Le docteur Brindavoine habitait, venons-nous de dire, un hôtel meublé de la rue Monsieur le Prince. Cette rue est fort connue de tous ceux qui ont habité le Quartier Latin, étudiants en droit ou en médecine, et beaucoup surtout des disciples de l’École des Beaux-Arts. L’appartement de Brindavoine n’était pas luxueux, une chambre à coucher avec un petit cabinet de toilette adjacent.

Brindavoine lui aussi était canadien, de Sorel, avait étudié la médecine à l’Université Laval, puis était allé professer à Lowell, aux États-Unis.
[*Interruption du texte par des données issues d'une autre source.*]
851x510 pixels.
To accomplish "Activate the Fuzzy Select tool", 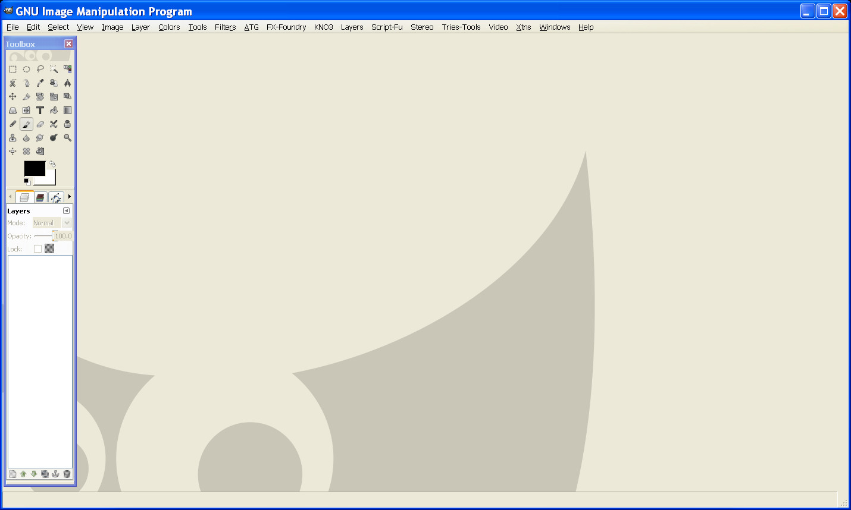I will click(53, 69).
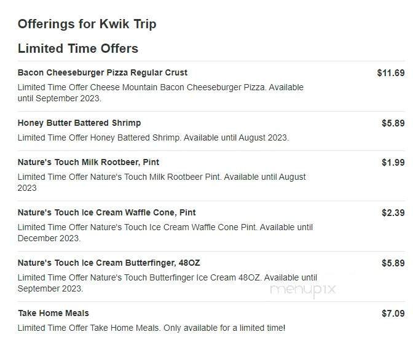Click the Limited Time Offers section heading
Viewport: 413px width, 340px height.
pos(78,48)
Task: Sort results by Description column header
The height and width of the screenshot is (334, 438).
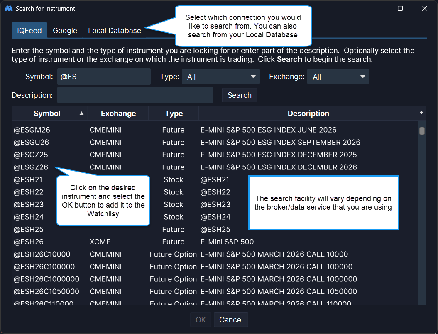Action: pyautogui.click(x=308, y=114)
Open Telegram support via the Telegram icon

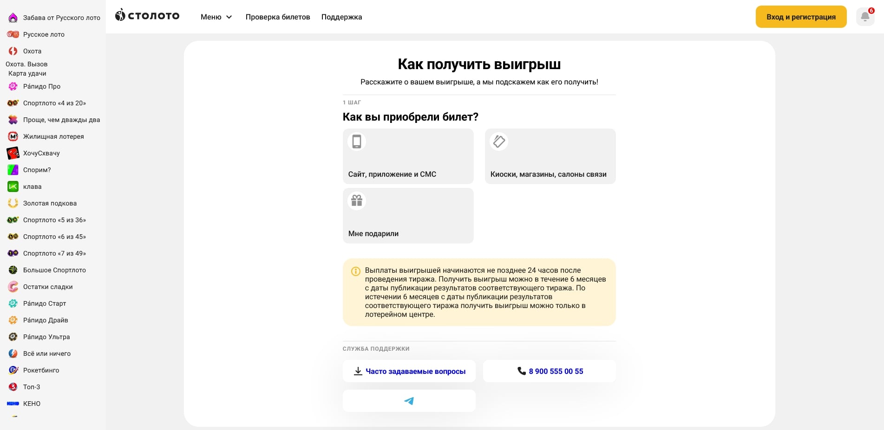point(409,401)

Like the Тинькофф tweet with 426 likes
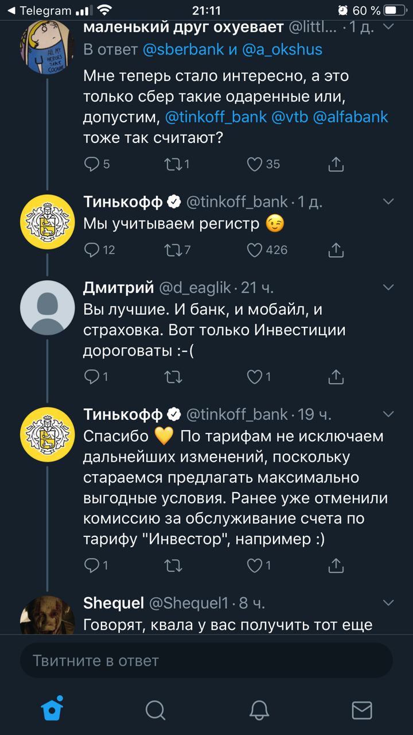click(x=255, y=250)
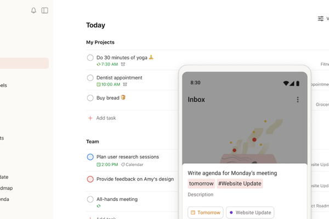Select the highlighted sidebar item

tap(24, 64)
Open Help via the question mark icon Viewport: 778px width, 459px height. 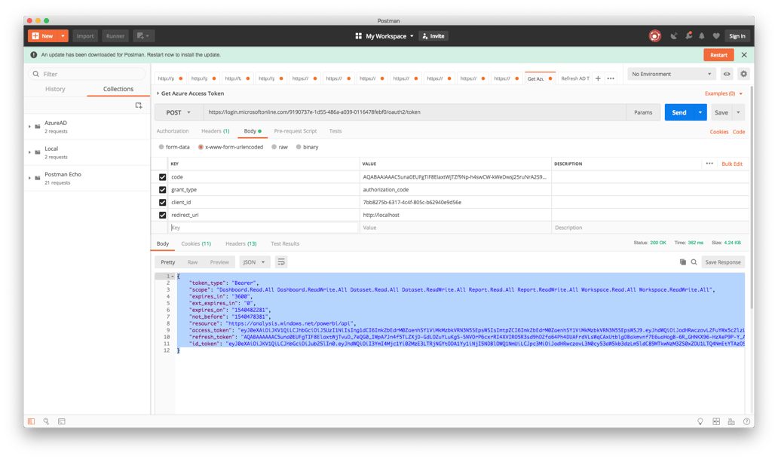[746, 421]
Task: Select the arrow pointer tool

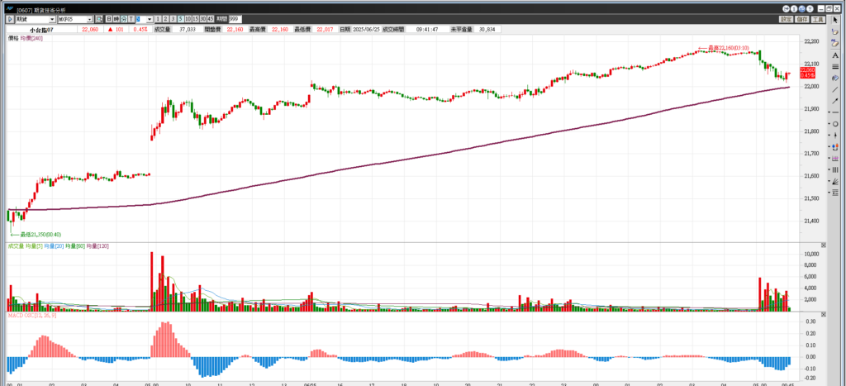Action: click(835, 19)
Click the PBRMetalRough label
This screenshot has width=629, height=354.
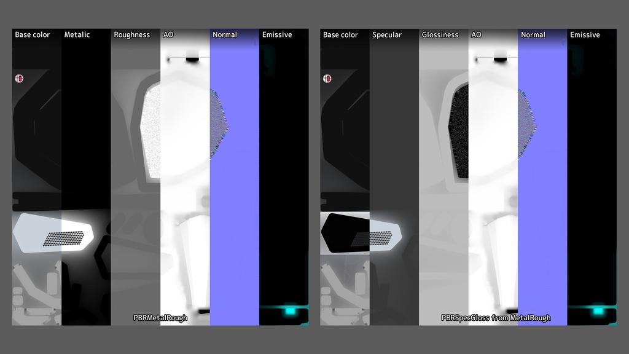point(160,318)
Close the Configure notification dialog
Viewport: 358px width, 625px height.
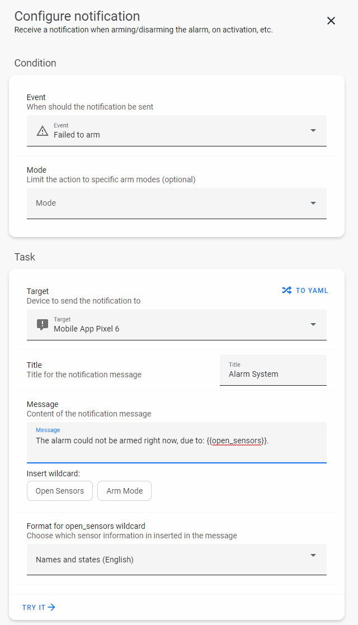(331, 21)
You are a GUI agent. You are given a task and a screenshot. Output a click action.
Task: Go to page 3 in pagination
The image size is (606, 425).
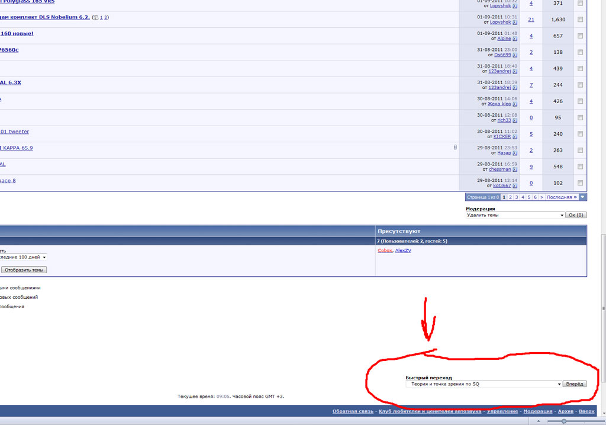click(517, 197)
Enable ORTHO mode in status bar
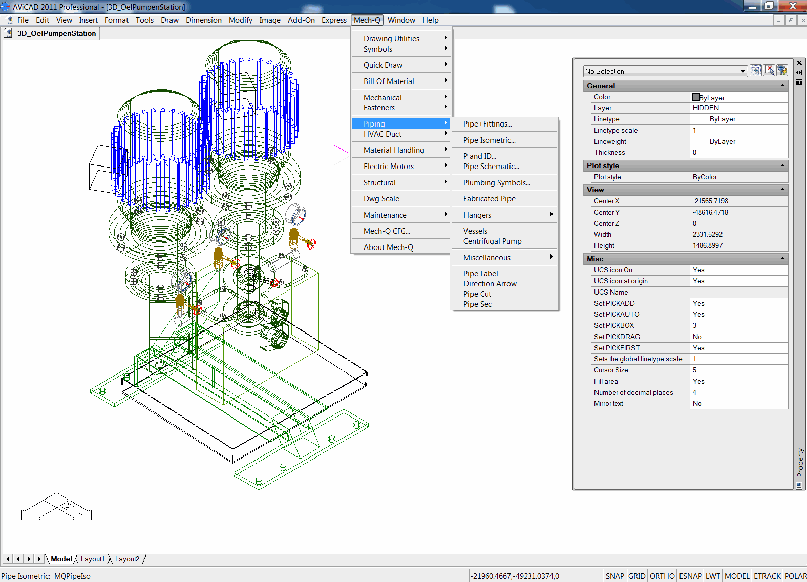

C’était un beau gaillard d’environ vingt-sept à vingt-huit ans, bien découpé, bon enfant, joyeux compagnon qui tout en aimant bien s’amuser ne négligeait pas ses études et savait comme bien d’autres de ses compatriotes alors à Paris unir le plaisir à un travail scientifique des plus sérieux.

« Diable ! s’écria-t-il en m’apercevant, quel bon vent vous emmène ?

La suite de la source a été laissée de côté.